Así va la cosa, y no sólo con las pavas, sino con tíos como castillos que andan vomitando el yogur, bulímicos perdidos, prisioneros todos de esa enfermedad que es mentira que ataque sólo a las niñas pijas y a los majaretas, sino que se extiende por todas partes, propagada por la tele y el cine y la moda; y se contagian las madres que acaban de parir y se ven feas, y los que ahora sustituyen la iglesia por el gimnasio -no sé qué es peor-, y los que van a una tienda joven en busca de una talla 40 y les dicen no, mire, vaya a la sección de morsas adultas. Y así sucede que la señora del súper, ahora que llega el verano, se queje de no vender más que pasteles de espinacas -en septiembre, comenta, vendrán ansiosos por atiborrarse de dulces-; y también ocurre que en estas fechas de ombligos al aire y cuerpos descremados con bífidos poliactivos de los cojones, las radios y la tele y las revistas están llenas de irresponsables dietas de mierda que algunos imbéciles e imbécilas siguen a ojos cerrados, mientras florece, cual setas venenosas, una legión de medicuchos y charlatanes de feria que se forran estafando a la gente con consejos que deberían guardarse para la puta que los parió.
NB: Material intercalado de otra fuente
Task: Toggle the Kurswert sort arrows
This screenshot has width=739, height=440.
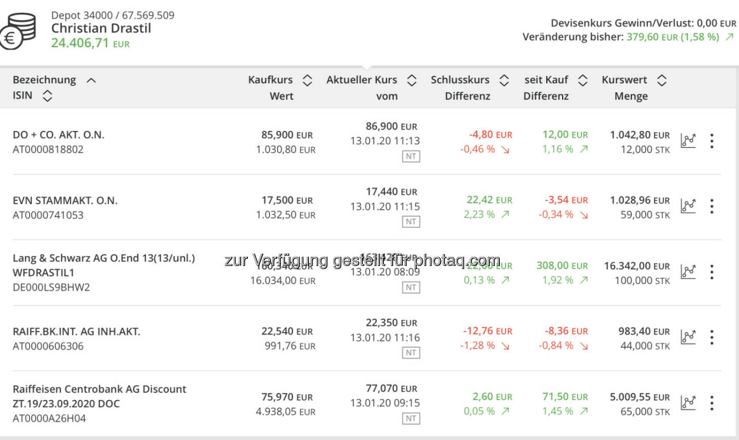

Y así conseguimos, entre todos, que la joven adolescente cuyo cuerpo se redondea -lo que es una maravilla y un hermoso regalo de la vida- se avergüence y sufra y se odie a sí misma, y anhele ser como su compañera de pupitre, escuchímizada a base de engañarse, no comer, y echar lo que traga en el cuarto de baño. Y conseguimos que el joven gordete, alegre, monitor voluntario de chavales pobres o de abuelos solitarios, crea que su novia lo ha dejado por cuestión de unos kilos más o menos, y eso le amargue la vida, y lo destroce, y se arruine la salud negándose a comer y volviéndose un perfecto idiota acomplejado e infeliz. Todos esos, fíjense, también son crímenes que dañan, enferman y matan; pero los legisladores, gobiernos y ministerios correspondientes -incluido el de esa cateta de Málaga que no recuerdo ahora cómo se llama- siguen con el bolo colgando, sin poner coto al desmadre con represión del fraude, con información exhaustiva y con ayuda eficaz a los afectados. No es cosa nuestra, dicen. Ignorando que, en lo que a crímenes se refiere, vivimos en un mundo interdependiente donde ya no sirven las coartadas neutrales, el neoliberalismo ni las milongas. Ahora, los que no son víctimas ni asesinos suelen ser cómplices.